Êtes-vous retourné en Angleterre après la course ?

MJ : Quand je suis arrivé en France, j’ai dû retourner en Angleterre. Il est interdit de traverser la Manche par voie maritime, j’ai dû traverser la frontière en bateau. Je suis en Angleterre jusqu’au 28 août.

Vous avez nagé pour lutter contre le cancer infantile, avez-vous collecté des fonds ?

MJ : Depuis 2017, j’ai lancé une cagnotte leetchi en ligne. C’est en hausse depuis un moment. La cagnotte est de 8 000 euros. Mon objectif était de faire un don de 5 000 euros à l’Institut Curie.
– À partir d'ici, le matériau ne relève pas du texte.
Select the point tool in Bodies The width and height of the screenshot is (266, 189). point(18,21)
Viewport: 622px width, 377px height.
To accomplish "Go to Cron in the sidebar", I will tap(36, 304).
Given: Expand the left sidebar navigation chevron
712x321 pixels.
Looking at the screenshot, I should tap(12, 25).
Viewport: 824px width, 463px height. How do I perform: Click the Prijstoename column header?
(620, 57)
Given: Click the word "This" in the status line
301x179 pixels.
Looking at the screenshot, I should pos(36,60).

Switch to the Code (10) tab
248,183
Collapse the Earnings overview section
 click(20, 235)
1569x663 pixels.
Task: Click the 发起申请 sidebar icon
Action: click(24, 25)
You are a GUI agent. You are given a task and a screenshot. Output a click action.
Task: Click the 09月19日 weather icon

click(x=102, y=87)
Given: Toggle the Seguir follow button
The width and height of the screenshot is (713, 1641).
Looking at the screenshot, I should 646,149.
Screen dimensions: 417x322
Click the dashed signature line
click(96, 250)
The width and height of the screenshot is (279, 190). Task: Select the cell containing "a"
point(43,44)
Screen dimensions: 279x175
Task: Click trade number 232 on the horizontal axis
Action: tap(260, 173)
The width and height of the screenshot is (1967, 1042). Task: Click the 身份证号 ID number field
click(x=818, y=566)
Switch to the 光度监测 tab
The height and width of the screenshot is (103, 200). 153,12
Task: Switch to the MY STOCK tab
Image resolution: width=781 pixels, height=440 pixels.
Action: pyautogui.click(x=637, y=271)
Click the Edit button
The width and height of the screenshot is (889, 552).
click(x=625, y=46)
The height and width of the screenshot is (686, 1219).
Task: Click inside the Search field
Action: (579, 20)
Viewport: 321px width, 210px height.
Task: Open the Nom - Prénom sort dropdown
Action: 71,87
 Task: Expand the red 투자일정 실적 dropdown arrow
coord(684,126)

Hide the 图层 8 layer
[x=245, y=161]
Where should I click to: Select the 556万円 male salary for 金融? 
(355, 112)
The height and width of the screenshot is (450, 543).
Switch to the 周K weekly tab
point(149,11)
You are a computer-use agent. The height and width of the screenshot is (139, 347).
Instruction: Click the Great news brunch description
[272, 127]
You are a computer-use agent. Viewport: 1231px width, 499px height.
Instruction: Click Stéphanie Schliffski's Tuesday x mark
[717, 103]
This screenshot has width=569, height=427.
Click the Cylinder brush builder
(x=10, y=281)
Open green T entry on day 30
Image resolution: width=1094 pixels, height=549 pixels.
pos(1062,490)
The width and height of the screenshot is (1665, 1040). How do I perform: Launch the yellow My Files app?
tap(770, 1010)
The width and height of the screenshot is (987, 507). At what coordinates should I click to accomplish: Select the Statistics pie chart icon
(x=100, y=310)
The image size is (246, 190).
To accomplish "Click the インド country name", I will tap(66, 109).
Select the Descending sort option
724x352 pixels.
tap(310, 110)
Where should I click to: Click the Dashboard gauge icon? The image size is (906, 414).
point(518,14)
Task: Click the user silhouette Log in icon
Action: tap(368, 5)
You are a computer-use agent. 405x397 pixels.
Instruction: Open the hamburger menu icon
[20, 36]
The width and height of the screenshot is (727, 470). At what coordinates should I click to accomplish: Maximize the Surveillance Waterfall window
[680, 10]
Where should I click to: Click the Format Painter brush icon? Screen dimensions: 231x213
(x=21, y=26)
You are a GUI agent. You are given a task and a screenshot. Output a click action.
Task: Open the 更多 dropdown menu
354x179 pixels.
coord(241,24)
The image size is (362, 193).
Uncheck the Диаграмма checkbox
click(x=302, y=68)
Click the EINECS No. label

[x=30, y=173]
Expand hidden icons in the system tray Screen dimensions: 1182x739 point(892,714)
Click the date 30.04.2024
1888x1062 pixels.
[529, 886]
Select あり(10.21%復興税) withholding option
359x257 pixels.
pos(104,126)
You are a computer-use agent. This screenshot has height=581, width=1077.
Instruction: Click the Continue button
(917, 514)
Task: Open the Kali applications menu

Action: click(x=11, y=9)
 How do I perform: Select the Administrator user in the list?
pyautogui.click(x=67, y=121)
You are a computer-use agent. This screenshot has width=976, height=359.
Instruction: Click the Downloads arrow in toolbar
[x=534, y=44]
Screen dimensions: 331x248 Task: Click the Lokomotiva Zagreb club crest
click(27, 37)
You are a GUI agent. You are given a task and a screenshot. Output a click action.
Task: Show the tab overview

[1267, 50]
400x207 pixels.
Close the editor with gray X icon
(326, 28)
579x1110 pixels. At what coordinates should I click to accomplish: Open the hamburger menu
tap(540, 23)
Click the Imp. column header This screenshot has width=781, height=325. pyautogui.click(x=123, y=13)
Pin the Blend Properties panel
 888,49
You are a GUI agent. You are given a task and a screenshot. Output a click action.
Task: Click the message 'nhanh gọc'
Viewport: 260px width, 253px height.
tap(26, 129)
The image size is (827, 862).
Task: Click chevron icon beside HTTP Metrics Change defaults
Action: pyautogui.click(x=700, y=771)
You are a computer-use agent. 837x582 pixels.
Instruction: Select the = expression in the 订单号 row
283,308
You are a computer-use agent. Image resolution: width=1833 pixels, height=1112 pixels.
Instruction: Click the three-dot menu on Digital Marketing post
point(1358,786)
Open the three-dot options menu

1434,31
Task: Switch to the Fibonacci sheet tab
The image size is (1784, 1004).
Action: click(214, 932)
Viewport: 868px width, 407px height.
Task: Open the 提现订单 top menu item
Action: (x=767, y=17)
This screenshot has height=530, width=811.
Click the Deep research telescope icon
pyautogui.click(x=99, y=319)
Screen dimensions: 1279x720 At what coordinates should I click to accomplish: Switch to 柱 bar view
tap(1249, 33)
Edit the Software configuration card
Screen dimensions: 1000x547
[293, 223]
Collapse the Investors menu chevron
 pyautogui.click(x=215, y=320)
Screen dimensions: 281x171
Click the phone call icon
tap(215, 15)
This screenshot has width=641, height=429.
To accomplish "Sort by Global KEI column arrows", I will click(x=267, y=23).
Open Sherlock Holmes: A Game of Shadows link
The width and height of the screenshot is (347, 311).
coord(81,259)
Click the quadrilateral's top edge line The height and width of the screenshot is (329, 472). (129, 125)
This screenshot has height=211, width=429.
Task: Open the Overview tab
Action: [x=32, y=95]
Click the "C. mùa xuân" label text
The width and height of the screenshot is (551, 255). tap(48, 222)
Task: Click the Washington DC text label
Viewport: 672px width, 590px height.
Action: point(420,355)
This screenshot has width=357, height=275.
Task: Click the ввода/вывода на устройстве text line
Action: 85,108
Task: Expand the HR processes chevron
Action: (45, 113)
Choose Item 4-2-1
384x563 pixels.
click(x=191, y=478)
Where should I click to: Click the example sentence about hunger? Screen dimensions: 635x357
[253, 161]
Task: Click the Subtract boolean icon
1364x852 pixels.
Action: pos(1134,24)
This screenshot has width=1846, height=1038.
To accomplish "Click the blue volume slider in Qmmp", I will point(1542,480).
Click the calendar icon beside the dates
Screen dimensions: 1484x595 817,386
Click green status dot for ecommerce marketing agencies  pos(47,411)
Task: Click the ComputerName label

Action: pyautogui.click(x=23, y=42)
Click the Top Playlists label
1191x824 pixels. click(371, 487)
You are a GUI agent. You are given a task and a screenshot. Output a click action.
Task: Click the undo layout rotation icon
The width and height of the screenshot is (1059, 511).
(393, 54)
J’ai financé le projet Channel Crossing à hauteur de 3 000 euros. C’est toujours ouvert.

Quels sont vos projets pour les mois à venir ?

MJ : Je reprendrai l’entraînement à Caen fin septembre. En janvier 2023, je participerai au championnat du monde d’eau glacée. En février 2024, je me rendrai en Antarctique pour terminer l’Ice Mile.

Quels conseils donneriez-vous à quelqu’un qui voudrait traverser la Manche ?

MJ : Je dirais que traverser doit être une obsession. Il doit être ancré en nous. Nous devons être prêts à faire de nombreux sacrifices et des heures d’entraînement. Il faut rester positif. Même si nous sommes seuls dans l’eau, toute une équipe nous soutient.